211) The Big Trail/Raoul Walsh-Louis R. Loeffler (1930): “Klasik Western”in güçlü olduğu dönemden bir film. Bu filmi beğendiğimi söylemem mümkün; bir defa en başta “Kızılderililer” sebepsiz kötü ve vahşidir mesajı etrafında ilerlemiyor. Elbette yine “Vahşi Kızılderililer” masum yerleşimcilere saldırdı fikrine hizmet eden sahneler bulunuyor ancak saldırıların sebepleri temelsiz bırakılmıyor. Film gösteriyor ki yerliler hem saldırgan hem de uzlaşmacı olma potansiyeline sahipler. Filmin asıl kötüleri ise yerleşimciler arasında dolanıyorlar. Burdan şu sonuç çıkarılabilir; iyiliği de kötülüğü de yerleşimciler yanlarında getirdiler “Yeni Dünya”ya. Film, birçok açıdan iyi bir yapım. Western’in mitsel havasını çok iyi yansıttığı gibi aynı zamanda da keşif dönemi hakkında bilgilendirici bir yolculuk sunarak ilerliyor. Filmin kötüleri yerleşimcilerin içinden çıkıyor ama asıl mücadele unsuru ne yerliler ne de bu kötü karakterler. Film, tam anlamıyla bir doğa-insan çatışması sunuyor seyirciye. Zevkli bir film, tavsiye ederim.
212) High Noon-Kahraman Şerif/Fred Zinnemann (1952): “The Big Trail”den çok daha başka bir “Western” filmi. “John Wayne”in ortaya koyduğu Coelman adlı kovboy, genç, korkusuz ve etrafındakiler tarafından desteklenen, takip edilen bir adamdı. Oysa Şerif Kane ise yaşlı, yalnız, korkmuş bir adam. Yüzleşeceği büyük tehlike öncesinde adeta dost bildikleri tarafından hançerlenip iyice yalnız ve çaresiz bırakılıyor. 22 yıl ara ile çekilen 2 filmdeki kovboy tiplemesinin yaşadığı değişim gözle görülür bir şekilde bariz. Elbette II. Dünya Savaşı ve Soğuk Savaş yıllarının bu değişimdeki etkisi çok büyük. Neyse işte çok toparlayamadım ama güzel bir film. Pazar sabahlarının zihnimize kazıdığı kovboy filmleri algısını sarsan/sarsacak olan bir yapım. Mutlaka izleyin derim.
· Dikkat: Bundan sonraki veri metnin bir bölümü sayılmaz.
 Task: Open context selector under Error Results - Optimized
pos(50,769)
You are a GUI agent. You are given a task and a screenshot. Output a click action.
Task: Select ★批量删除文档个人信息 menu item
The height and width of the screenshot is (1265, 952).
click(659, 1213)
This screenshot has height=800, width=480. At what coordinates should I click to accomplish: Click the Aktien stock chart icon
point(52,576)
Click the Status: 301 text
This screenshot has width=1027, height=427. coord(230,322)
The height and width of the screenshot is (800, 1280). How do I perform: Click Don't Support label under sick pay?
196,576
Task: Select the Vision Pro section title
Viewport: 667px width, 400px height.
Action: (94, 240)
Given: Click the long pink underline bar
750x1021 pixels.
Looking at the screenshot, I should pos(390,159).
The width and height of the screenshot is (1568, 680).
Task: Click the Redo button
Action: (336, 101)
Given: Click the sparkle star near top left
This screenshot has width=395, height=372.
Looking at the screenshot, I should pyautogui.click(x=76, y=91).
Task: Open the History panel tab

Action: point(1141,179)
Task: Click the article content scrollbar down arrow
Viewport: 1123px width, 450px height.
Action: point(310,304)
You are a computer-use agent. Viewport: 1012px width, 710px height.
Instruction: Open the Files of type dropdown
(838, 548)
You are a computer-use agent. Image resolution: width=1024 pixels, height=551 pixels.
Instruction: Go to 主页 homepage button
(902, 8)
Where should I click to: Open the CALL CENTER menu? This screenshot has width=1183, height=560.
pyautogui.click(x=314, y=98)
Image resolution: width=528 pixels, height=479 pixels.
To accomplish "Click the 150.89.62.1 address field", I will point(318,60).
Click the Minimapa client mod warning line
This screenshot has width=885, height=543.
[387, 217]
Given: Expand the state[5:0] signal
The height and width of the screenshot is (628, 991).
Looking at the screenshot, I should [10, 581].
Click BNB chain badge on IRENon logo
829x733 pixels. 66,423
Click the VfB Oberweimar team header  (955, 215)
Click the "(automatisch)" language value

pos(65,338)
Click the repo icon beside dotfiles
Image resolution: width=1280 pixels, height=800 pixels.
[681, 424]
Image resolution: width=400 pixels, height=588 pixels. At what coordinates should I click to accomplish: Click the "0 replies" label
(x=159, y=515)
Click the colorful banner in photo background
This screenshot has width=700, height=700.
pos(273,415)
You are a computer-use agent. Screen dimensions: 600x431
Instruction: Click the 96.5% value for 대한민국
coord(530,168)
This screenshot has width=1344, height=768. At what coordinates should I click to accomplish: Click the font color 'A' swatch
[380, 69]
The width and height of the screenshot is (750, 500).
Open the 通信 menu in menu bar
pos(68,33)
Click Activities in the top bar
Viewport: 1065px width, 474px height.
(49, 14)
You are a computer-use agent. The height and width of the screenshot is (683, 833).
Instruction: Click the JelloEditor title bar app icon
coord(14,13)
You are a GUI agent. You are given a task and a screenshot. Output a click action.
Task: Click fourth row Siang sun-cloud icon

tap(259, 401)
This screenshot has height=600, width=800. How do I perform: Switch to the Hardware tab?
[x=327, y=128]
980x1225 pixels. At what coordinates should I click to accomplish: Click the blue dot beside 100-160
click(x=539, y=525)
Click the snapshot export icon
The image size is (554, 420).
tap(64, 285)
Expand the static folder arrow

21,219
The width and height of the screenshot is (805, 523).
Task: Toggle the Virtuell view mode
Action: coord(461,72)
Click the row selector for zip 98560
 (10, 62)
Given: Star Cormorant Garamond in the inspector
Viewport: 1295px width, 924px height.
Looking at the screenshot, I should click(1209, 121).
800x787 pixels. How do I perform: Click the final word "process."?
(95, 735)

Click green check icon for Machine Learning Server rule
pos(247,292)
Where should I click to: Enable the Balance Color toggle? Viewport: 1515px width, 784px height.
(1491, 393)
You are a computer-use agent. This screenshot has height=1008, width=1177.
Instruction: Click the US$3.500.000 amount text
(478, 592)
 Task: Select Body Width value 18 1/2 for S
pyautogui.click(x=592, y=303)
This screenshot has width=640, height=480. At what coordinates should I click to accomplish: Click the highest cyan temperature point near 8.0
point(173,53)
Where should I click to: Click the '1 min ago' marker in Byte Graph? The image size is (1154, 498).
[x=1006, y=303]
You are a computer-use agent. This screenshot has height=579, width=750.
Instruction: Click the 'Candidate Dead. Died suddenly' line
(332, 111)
213) Once Upon a Time in the West-Bir Zamanlar Batıda/Sergio Leone (1968): Her ne kadar Amerikan Western filmlerinin dokusuna sahip olmasalar bile içerdikleri ikonografik öğeler ve hikayeleri ile “Dolar Üçlemesi” olarak anılan filmleri severek izlemiştim. Elbbette bu durum “Sergio Leone” hakkında pozitif bir önyargı oluşturdu bende. Böylece bu filmi de büyük bir heves ile izlemeye koyuldum ve evet güzel bir film ama üçleme kadar etkileyici olduğu söylenemez; hatta yer yer, yönetmenin tarzından dolayı, oldukça temposuz. 2 saat 46 dakikalık süre göz önünde bulundurulduğunda, bazı anlarda film çok yorucu olabiliyor. Yani; güçlü hikaye ve temposuz bir akış durumu var. Yine de kovboy filmi severlere önerebileceğim başarılı bir “Spagetti Western (İtalyan yapımı film)”. Filmle ilgili, bana göre, tek olumsuzluk temposuzluğu yoksa oyuncluklar olsun, hikaye olsun, görsel dili olsun, hepsi oldukça başarılı bir şekilde ortaya konulmuş. Filmin hikayesi, arazisinden tren yolu geçecek olan bir adamın öldürülmesi ile başlayıp o arazinin ele geçirilmesi için verilen mücadele ile ilerliyor. Elbette ana karakterler arasında intikam gibi farklı motivasyonlar da mevcut. Şimdiden iyi seyirler.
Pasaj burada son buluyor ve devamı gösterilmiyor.